Gezeigter Text:
OGH 3Ob120/10h

OGH3Ob120/10h13.10.2010

Der Oberste Gerichtshof hat als Revisionsgericht durch den Senatspräsidenten Dr. Prückner als Vorsitzenden sowie die Hofräte und Hofrätinnen Hon.-Prof. Dr. Sailer, Dr. Lovrek, Dr. Jensik und Dr. Fichtenau als weitere Richter in der Rechtssache der klagenden Partei L***** GmbH, *****, vertreten durch Karasek Wietrzyk Rechtsanwälte GmbH in Wien, gegen die beklagte Partei DI K***** L*****, vertreten durch Gabler Gibel & Partner Rechtsanwälte GmbH in Wien, wegen Unzulässigkeit der Exekution (§ 36 EO), über die außerordentliche Revision der klagenden Partei gegen das Urteil des Landesgerichts für Zivilrechtssachen Wien als Berufungsgericht vom 21. April 2010, GZ 38 R 99/09d-69, womit das Urteil des Bezirksgerichts Innere Stadt Wien vom 30. März 2009, GZ 44 C 635/06v, 695/06t und 749/06h-56, bestätigt wurde, in nichtöffentlicher Sitzung den

Beschluss

gefasst:

 

Spruch:

Der Revision wird Folge gegeben.

Das angefochtene Urteil wird aufgehoben und die Rechtssache zur neuerlichen Verhandlung und Entscheidung an das Erstgericht zurückverwiesen.

Was zu tun ist: Fasse den oben stehenden Beschluss des Obersten Gerichtshofs in zwei Sätzen zusammen.

Vorliegendes Material:

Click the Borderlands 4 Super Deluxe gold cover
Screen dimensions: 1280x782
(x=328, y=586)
--
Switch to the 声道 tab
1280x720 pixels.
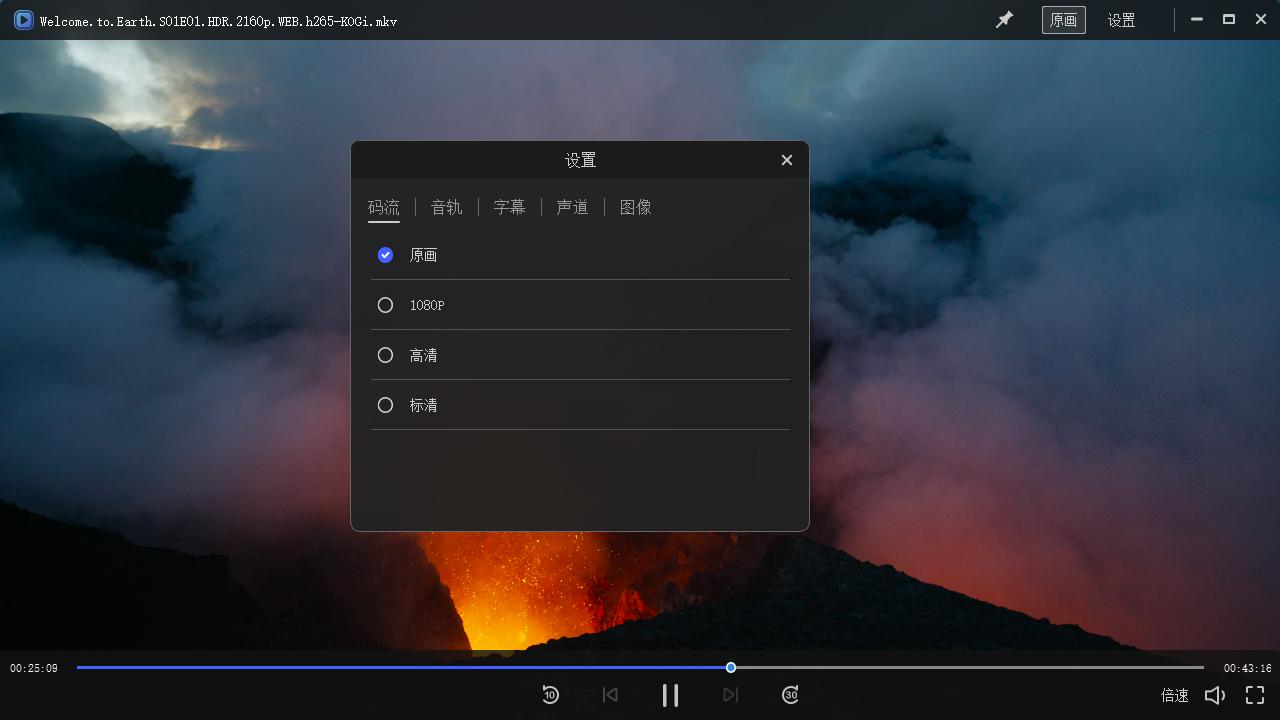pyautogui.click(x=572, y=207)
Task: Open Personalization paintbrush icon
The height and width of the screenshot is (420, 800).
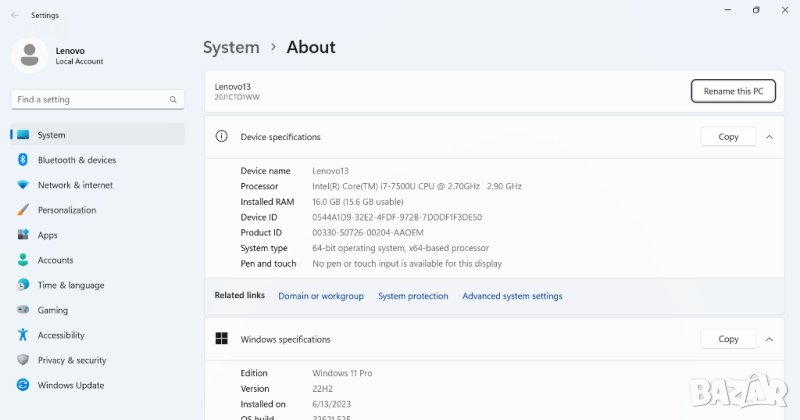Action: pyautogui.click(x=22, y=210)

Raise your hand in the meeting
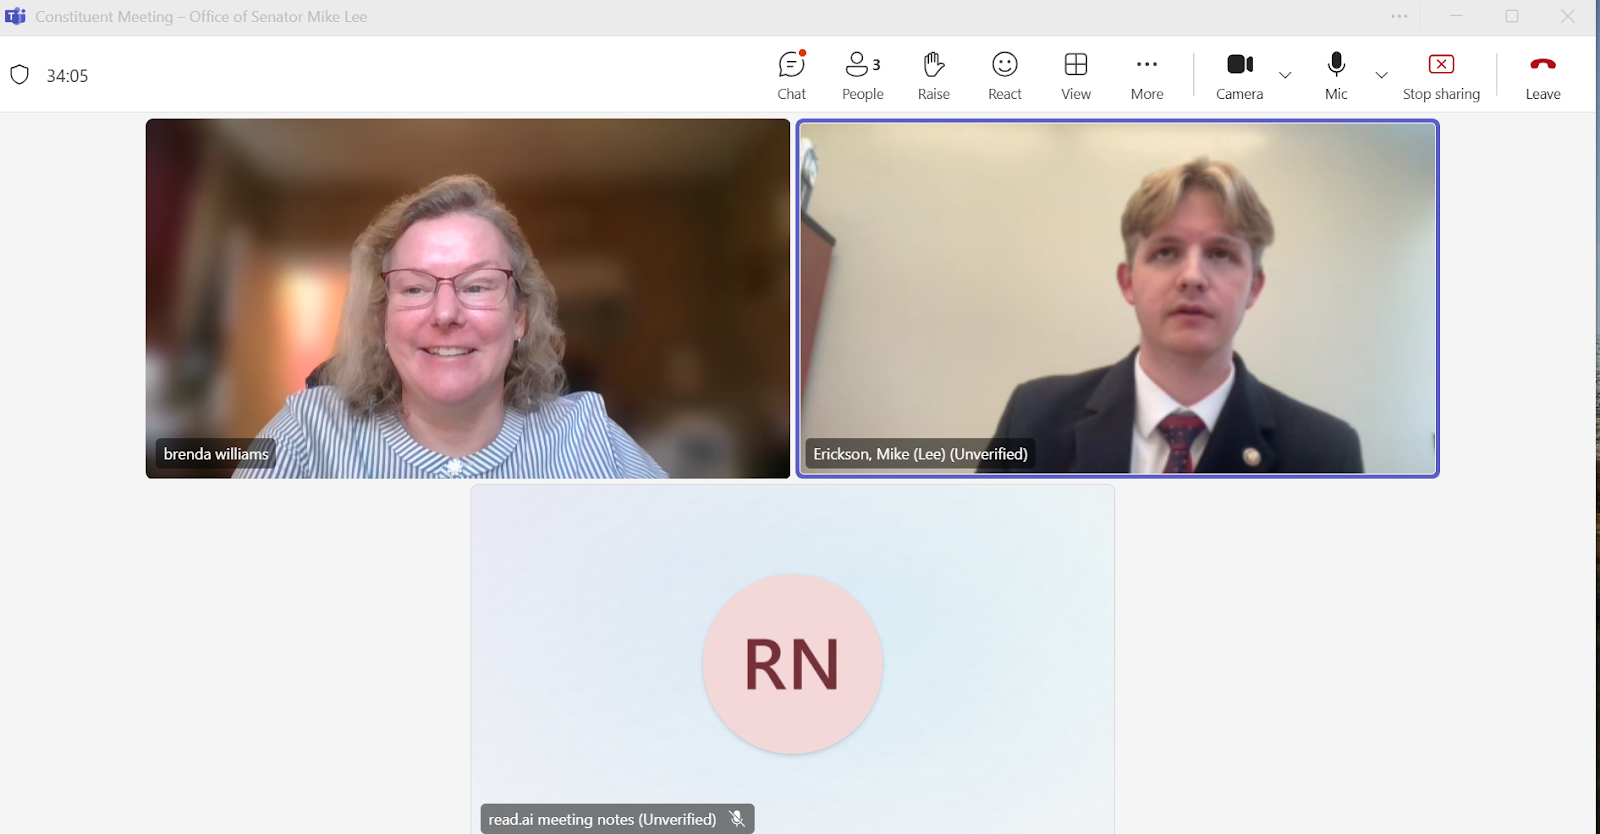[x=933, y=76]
...
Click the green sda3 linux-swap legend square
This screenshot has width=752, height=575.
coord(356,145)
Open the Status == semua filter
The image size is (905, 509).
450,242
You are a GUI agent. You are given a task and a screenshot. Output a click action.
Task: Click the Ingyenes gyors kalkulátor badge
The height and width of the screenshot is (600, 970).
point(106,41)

Schriftliche Antwort: Der Oberste Gerichtshof hat über die außerordentliche Revision der klagenden L***** GmbH entschieden, die sich in einem Streit über die Unzulässigkeit der Exekution gegen ein Urteil des Landesgerichts für Zivilrechtssachen Wien richtete, das seinerseits das Urteil des Bezirksgerichts Innere Stadt Wien bestätigt hatte. Er gab der Revision Folge, hob das angefochtene Urteil auf und schickte die Sache zur neuen Verhandlung und Entscheidung an das Erstgericht zurück.